Termina un día glorioso y agotador. Naqueeb se retira a su casa a reencontrarse con la familia. Julio y yo salimos a pasear por Jalalabad. Ahora lo pienso y no logro entender qué nos lleva a querer "dar un paseo" por una ciudad sin ley, rodeada de talibanes deseosos de venganza y en la que se escuchan continuamente ráfagas de kalashnikov. Le vacilo. Me coloco en su lado malo, por el que apenas escucha. Se cabrea. Nos reímos. Necesitamos soltar toda la tensión del viaje.
Pollo con arroz
Noche del 18 de noviembre de 2001. Cenamos con los compañeros de TV3. Esa noche toca arroz y pollo. Otros días toca pollo con arroz. Aparece Julio abrazado a su ordenador. Adivino que quiere que nos interesemos por la historia que acaba de escribir y que se atisba en la pantalla de su ordenador. Me resisto y le advierto que no pienso preguntarle. Sonríe seguro de sí mismo. Tiene un historión. Acaba de enviar a Madrid la que será su última crónica: 'Un laboratorio de Al Qaeda en el que se almacenan toneladas de gas sarín'.
Han pasado 20 años y no he vuelto a hacer un viaje tan apasionante como aquel de Afganistán. Y he hecho muchos. Durante esos días en Jalalabad visitamos prisiones con talibanes hacinados; campos de entrenamiento; laboratorios de armas químicas; incluso llegué a entrar en el dormitorio de Osama bin Laden en su casa de Jalalabad.
Han pasado 20 años y no he vuelto a hacer un viaje tan apasionante como aquel de Afganistán.
Y todo lo hicimos sin nadie que nos controlara. Periodismo puro, sin las trabas del poder. Los talibanes huían sin mirar atrás, los nuevos poderosos bastante tenían con repartirse los sillones y las armas y las tropas internacionales todavía no se planteaban pisar tierra afgana. Y allí estábamos nosotros, viajando sin checkpoints pero expuestos a riesgos continuos. Y lo peor, sin una sola fuente oficial que nos confirmara lo que no veíamos con nuestros ojos.
Es 19 de noviembre. Lunes. Día soleado. Otro más. A primera hora de la mañana sale del Spin Gahr una caravana con periodistas rumbo a Kabul. Viajan los de TV3 y Julio Fuentes. A media mañana, escribo una crónica con el rodaje de la prisión de Jebá: una nave alargada con el techo de uralita agujereado por las balas de los kalashnikov por el que se filtran rayos de luz que iluminan las caras amenazantes de los talibanes. La imagen de Frean es de Emmy.
Julio no regresa
Naqueeb entra sin llamar en mi habitación, algo bastante habitual entre los afganos. "Six journalists has been killed". "Repite Naqueeb". "Six journalists has been killed, Antonio". ¿Otro rumor? Toca desbrozar. Llamamos a Madrid. No saben nada. Hago más llamadas. Nada. Voy al palacio del Gobernador. Nada. De repente, se esfuma el encanto de informar sin tener que dar cuenta a los poderosos y sin fuentes fiables. No tengo manera de averiguar si lo que dice Naqueeb es cierto o no.

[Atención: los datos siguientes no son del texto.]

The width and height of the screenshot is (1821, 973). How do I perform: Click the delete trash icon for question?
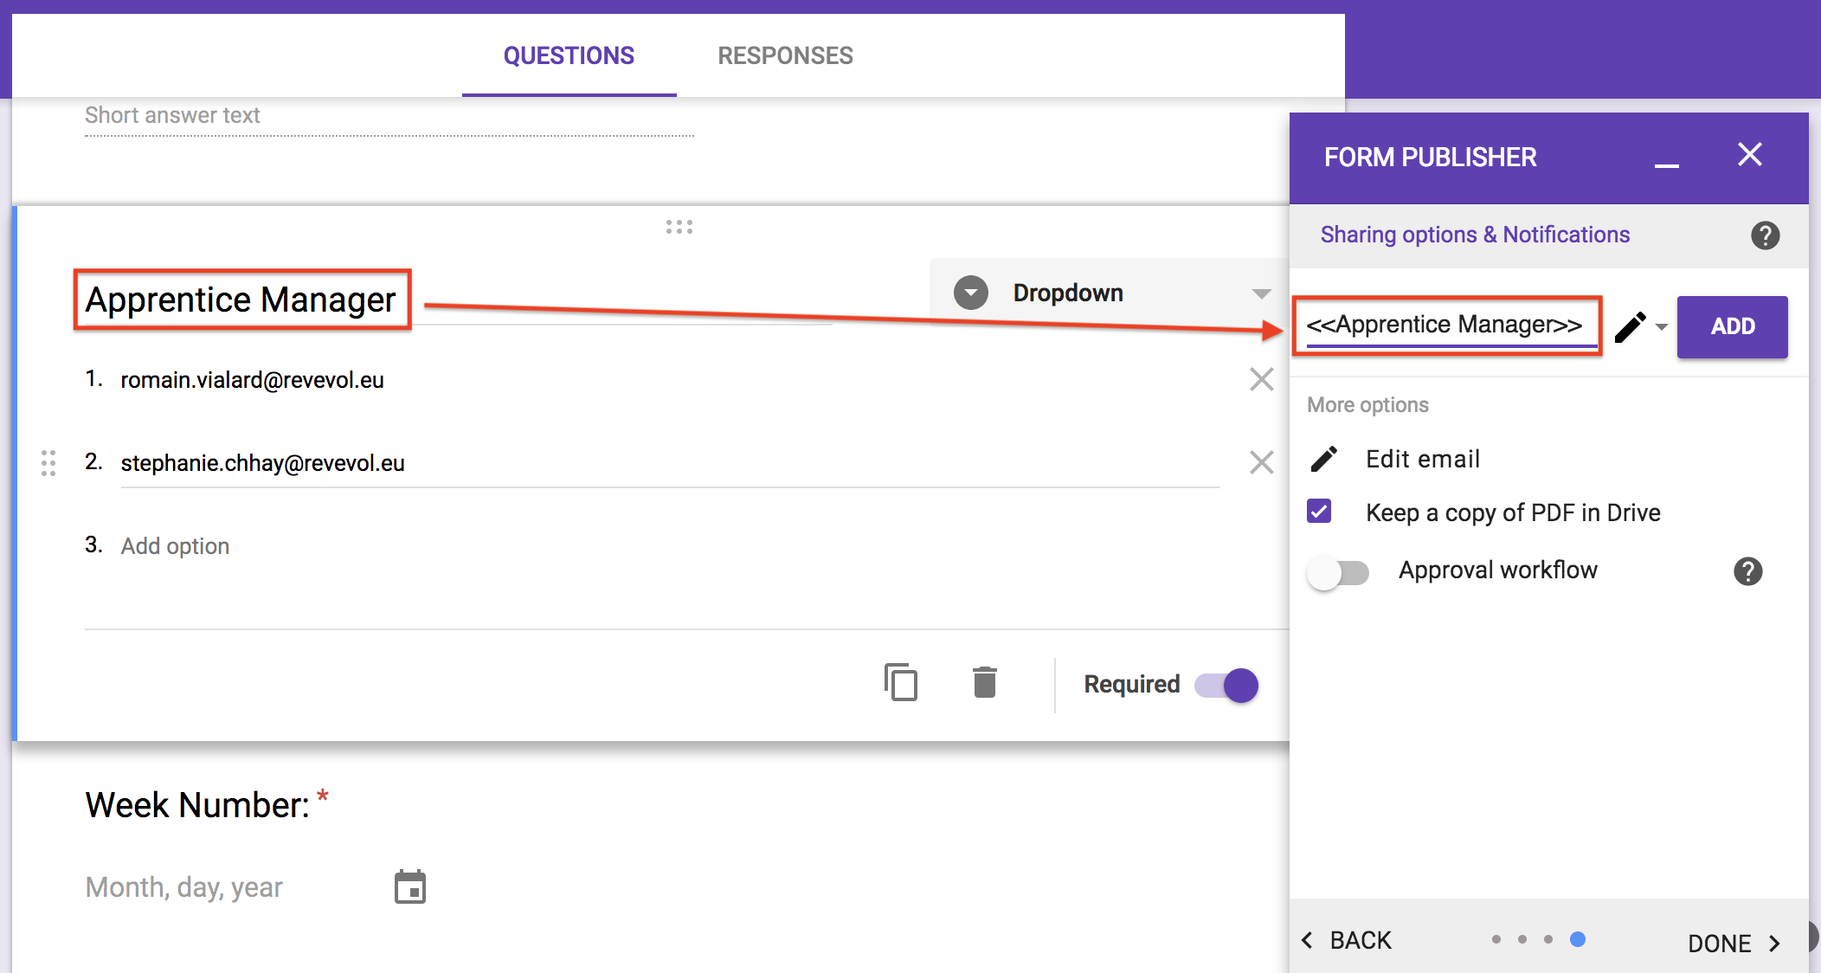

Todo se precipita. Los periodistas de TV3 llegan al Spin Gahr. Asustados. Temblorosos. "¿Habéis visto al de El Mundo?", me preguntan. Siguen llegando periodistas. Julio no regresa. Me cuentan lo que ha pasado: la caravana cruza un desfiladero, se escuchan tiros, los coches dan la vuelta... No todos. En ese momento tengo la certeza de que Julio ha sido asesinado, pero no pienso decirlo hasta no ver con mis propios ojos el cadáver. Naqueeb interpreta mi mirada. Sale corriendo en busca de más rumores afganos.

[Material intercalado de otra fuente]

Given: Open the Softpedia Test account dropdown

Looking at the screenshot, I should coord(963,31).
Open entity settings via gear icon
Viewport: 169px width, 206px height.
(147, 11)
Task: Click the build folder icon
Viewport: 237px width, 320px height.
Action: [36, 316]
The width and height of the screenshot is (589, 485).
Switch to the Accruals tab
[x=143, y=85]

Pasan 20 horas de terror, de soledad, de vacío. Veinte larguísimas horas hasta que veo llegar una especie de ambulancia con cuatro cadáveres. Identifico a Julio por la ropa. Naqueeb, en un gesto que no le perdonaré jamás, descubre bruscamente su rostro del trapo que lo oculta. Es Julio, no hay duda. Regreso al lugar en el que he dejado el teléfono satelital para llamar a Mónica, su esposa. Compruebo que entre el barullo alguien nos lo ha birlado. Naqueeb sonríe. No le entiendo. Estoy destrozado y él sonríe. En el fondo, para los afganos la muerte no es para tanto.

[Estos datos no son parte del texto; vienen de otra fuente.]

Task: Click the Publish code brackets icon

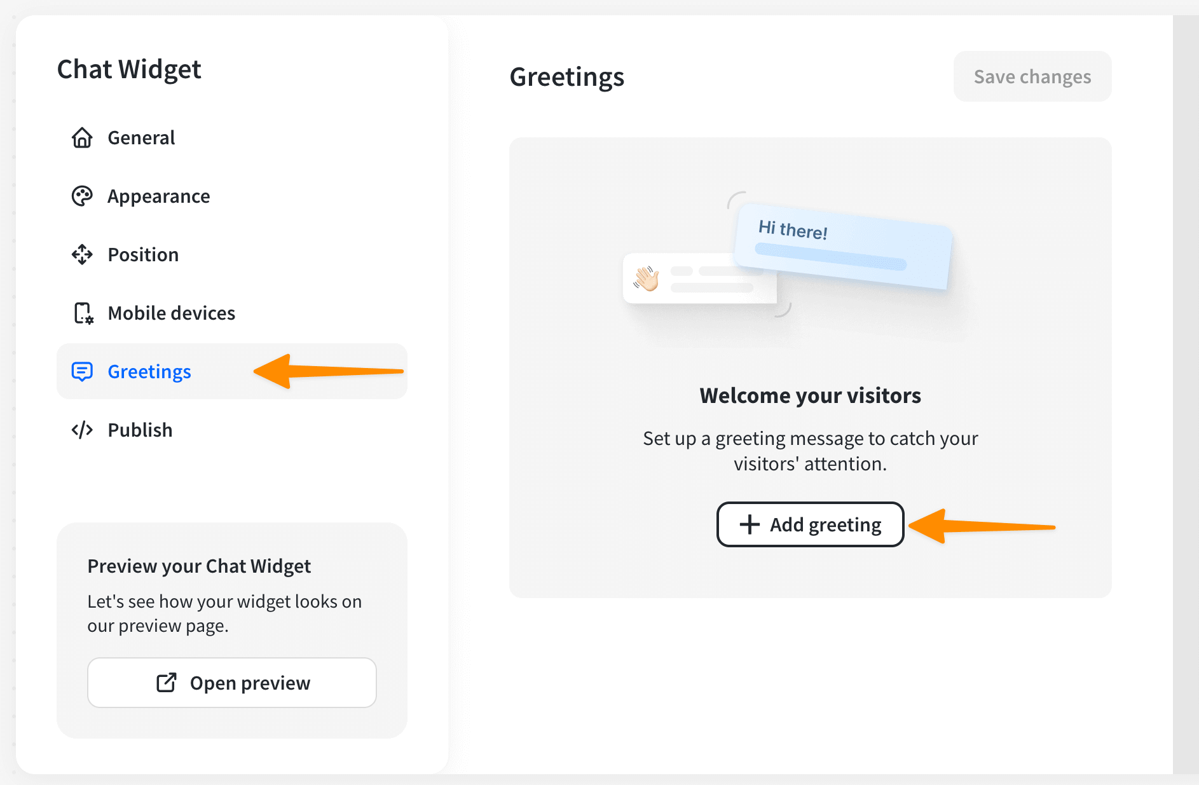Action: click(x=82, y=430)
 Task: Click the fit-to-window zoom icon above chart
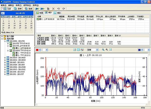111,50
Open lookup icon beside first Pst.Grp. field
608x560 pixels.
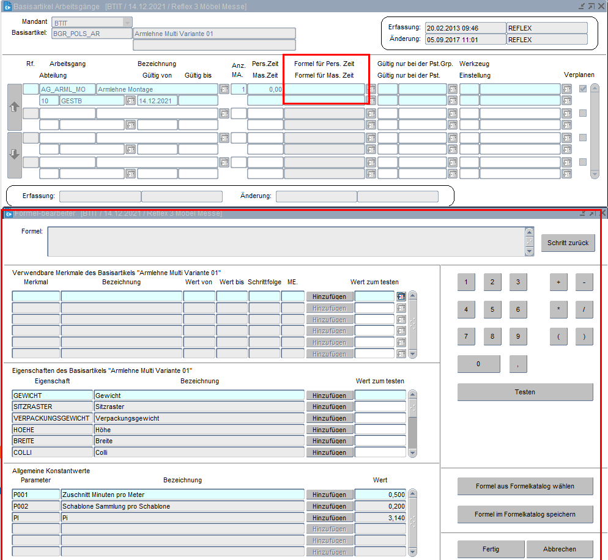[453, 89]
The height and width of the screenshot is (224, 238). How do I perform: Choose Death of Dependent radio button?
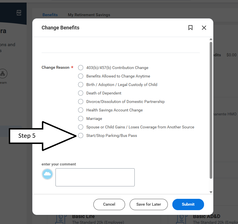(x=81, y=93)
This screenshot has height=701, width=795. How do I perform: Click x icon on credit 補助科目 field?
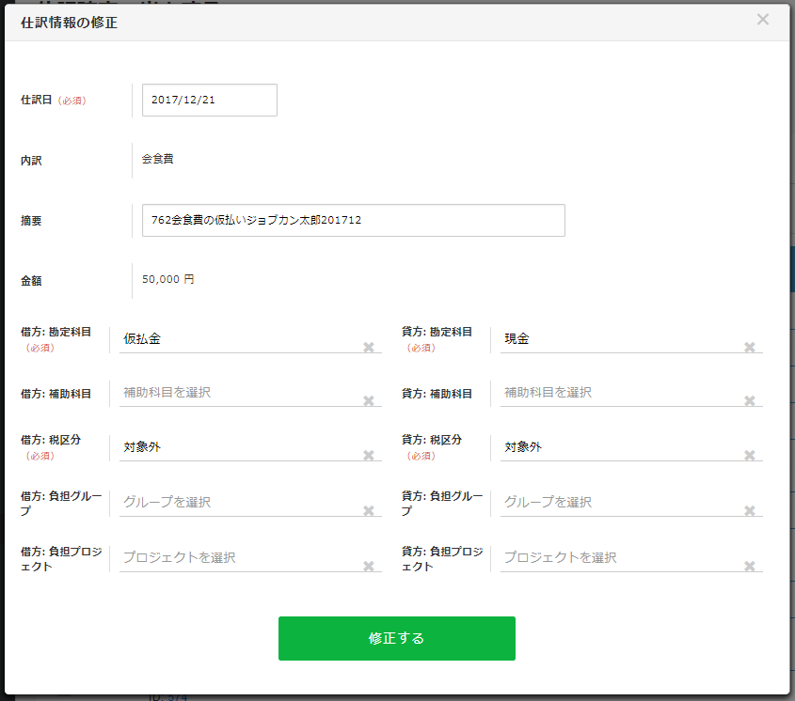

Naqueeb sonríe. No le entiendo. Estoy destrozado y él sonríe. En el fondo, para los afganos la muerte no es para tanto.
Muchos periodistas deciden replegarse a Pakistán. Frean, Barroso y yo nos quedamos en Jalalabad. Días tristes hasta que aparece una nueva remesa de enviados especiales. Llegan David Jiménez, Ricardo Ortega o Juan Pedro Velázquez-Gaztelu, el Viri (inolvidables sus sartas de chorizo). Y así pasamos las semanas imaginando, entre cañonazo y cañonazo, que algún día nos vamos a topar con Osama bin Laden en las montañas de Tora Bora.
Una placa
Un día, a veces pasa, arriesgamos más de la cuenta. Cruzamos el límite junto al equipo de Antena 3, con Ricardo Ortega. Nos confiamos. Los musulmanes celebran el Aid, la fiesta del cordero, e imaginamos a los guerrilleros relajados y absortos. Es el momento de comprobar qué hay más allá de la montaña más alta. Enseguida nos localizan y Naqueeb me dice muy serio: "Si no quieres que os peguen dos tiros, déjame a mí". Se baja del coche y el comandante mujaidín le escupe una batería de insultos ininteligibles. Deduzco que Naqueeb le confiesa que toda la culpa es suya. Le llueven las bofetadas. Regresa al coche con la cara enrojecida, pero sonriente y con su característico guiño. Para los afganos, las bofetadas no son para tanto. Ese día entiendo que Naqueeb es único, irrepetible.
Naqueeb terminó por ser el más admirado de los fixer. Nunca nos defraudó. Alguien, en el hotel de Peshawar donde nos conocimos, me alertó contra él porque había oído que colaboró como espía con los talibanes y asesoró a corruptos señores de la guerra en el exilio. Pensé: si logro que no me venda es el tipo perfecto. Nunca me vendió. Siempre fue leal.
Postdata. Este viaje termina frente a la fachada del hotel Spin Gahr, en Jalalabad. Un grupo de periodistas coloca una placa con los nombres de los cuatro compañeros asesinados. Veinte años después, Luis Pérez y su equipo comprueban que esa placa, como las ilusiones y las esperanzas de muchos afganos, también se la llevó el viento. La cobertura ha terminado. Volvemos a casa, pero en este viaje de vuelta el Khyber Pass ya no nos parece tan mítico.
*José Antonio Guardiola ha sido corresponsal de guerra de TVE en varias zonas de conflicto. Ahora dirige el programa 'En Portada'.